ASSIGNED TASK
Begin your transcription at the line containing "Task: Click the green Gerar score button" and continue it, word for word, to the final line below. Include only those lines and skip the pictures.

..............................

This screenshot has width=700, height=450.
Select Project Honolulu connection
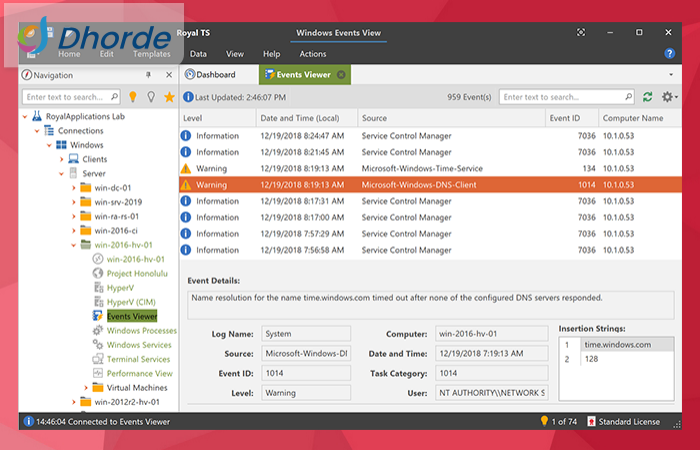pyautogui.click(x=138, y=273)

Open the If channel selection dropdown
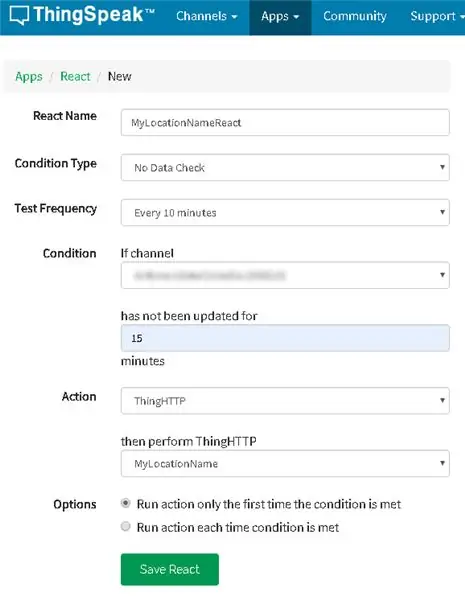point(285,275)
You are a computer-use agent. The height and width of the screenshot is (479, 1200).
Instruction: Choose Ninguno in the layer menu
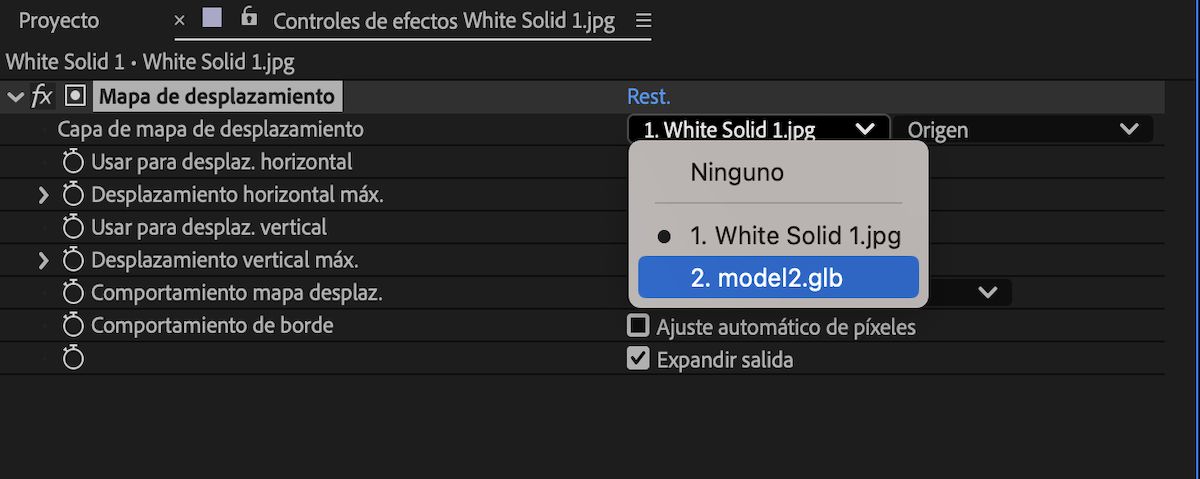coord(737,173)
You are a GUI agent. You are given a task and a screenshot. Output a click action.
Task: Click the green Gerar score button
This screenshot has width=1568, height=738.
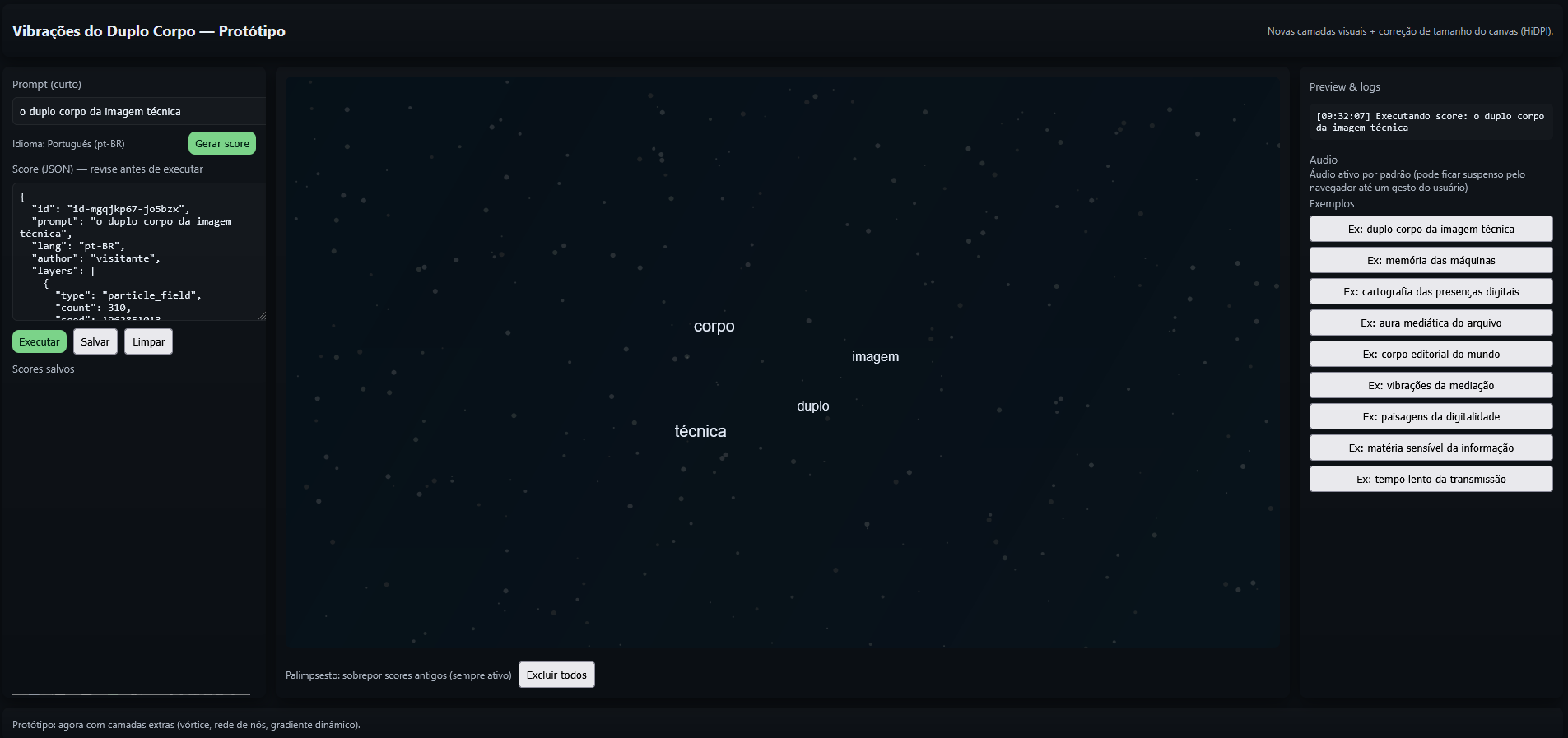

..............................

RESULT OF THE EXERCISE
Task: Click the green Gerar score button
This screenshot has width=1568, height=738.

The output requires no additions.